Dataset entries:
◆ ◆ ◆

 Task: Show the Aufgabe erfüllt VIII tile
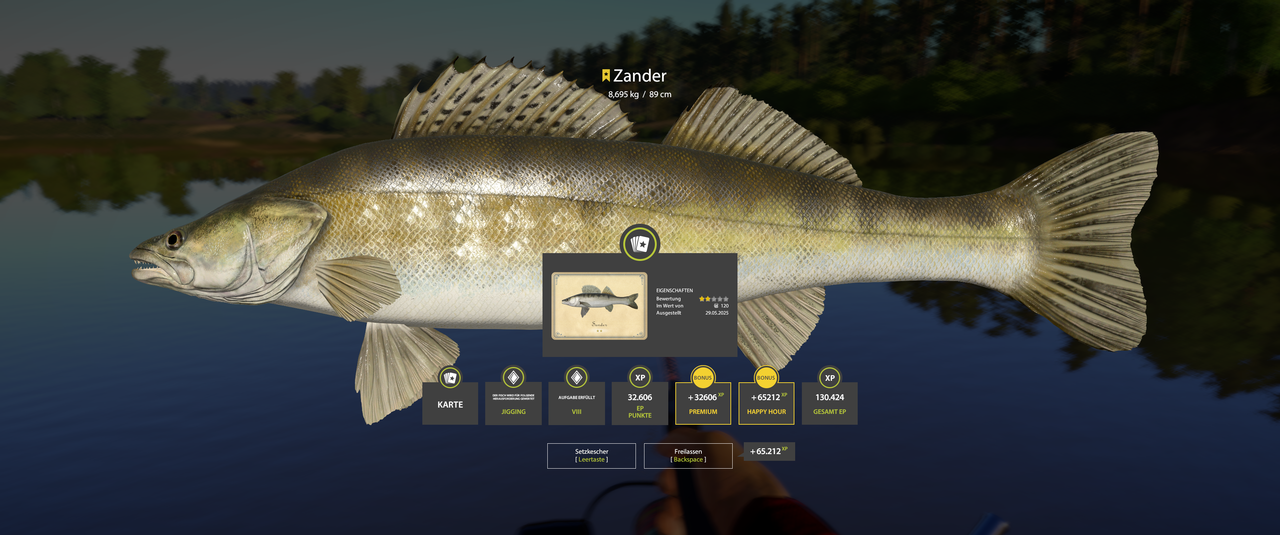[576, 403]
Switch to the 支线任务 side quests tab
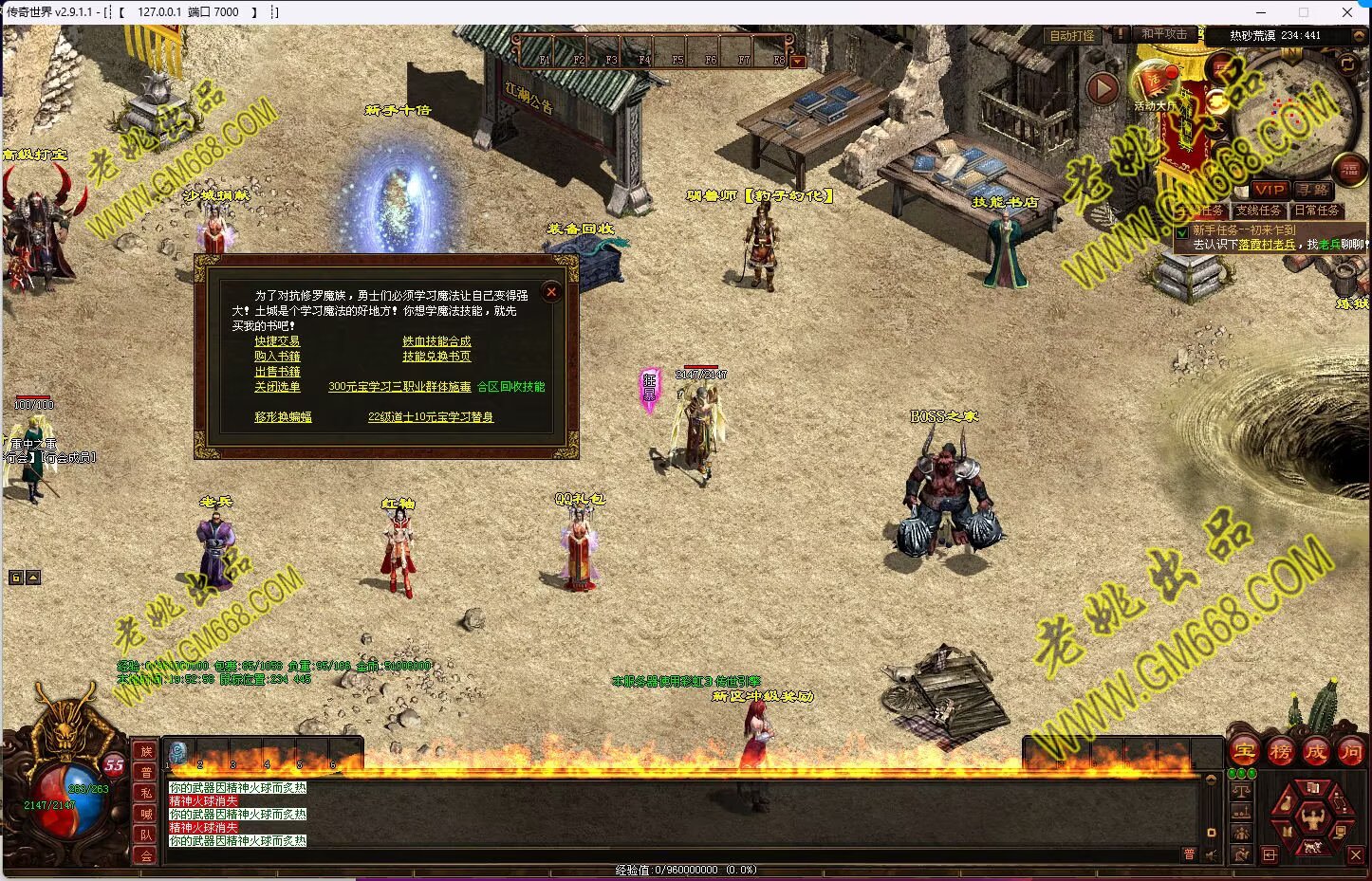Image resolution: width=1372 pixels, height=881 pixels. [1258, 211]
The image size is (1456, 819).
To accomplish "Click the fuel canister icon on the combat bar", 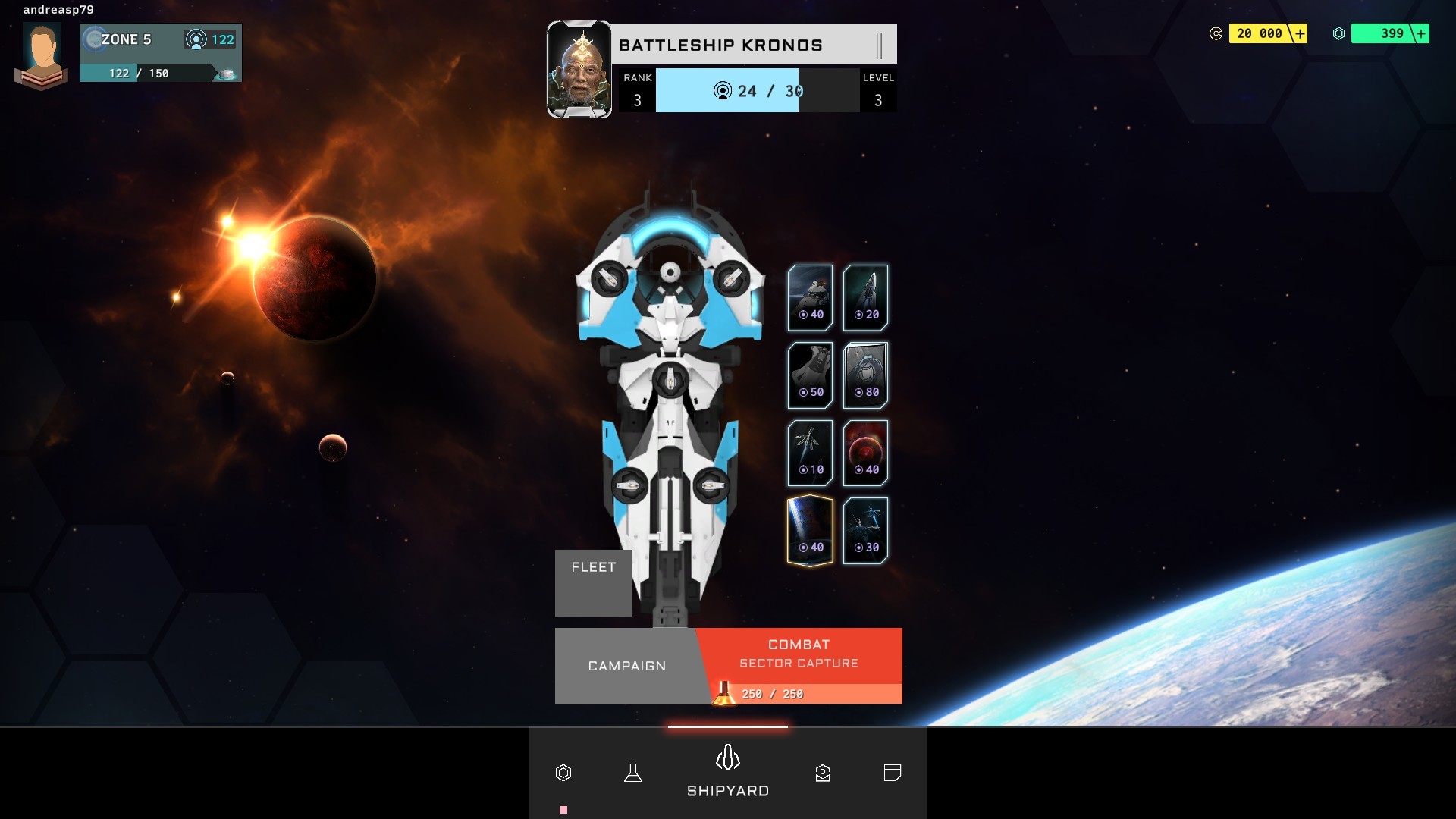I will point(723,692).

◆ ◆ ◆

[REQUIREMENT]
Report every line of the items above that contains the word "Show". Case counts, so match capital and lowercase letters exactly.

[ANSWER TO THIS TASK]
 Task: Show the Aufgabe erfüllt VIII tile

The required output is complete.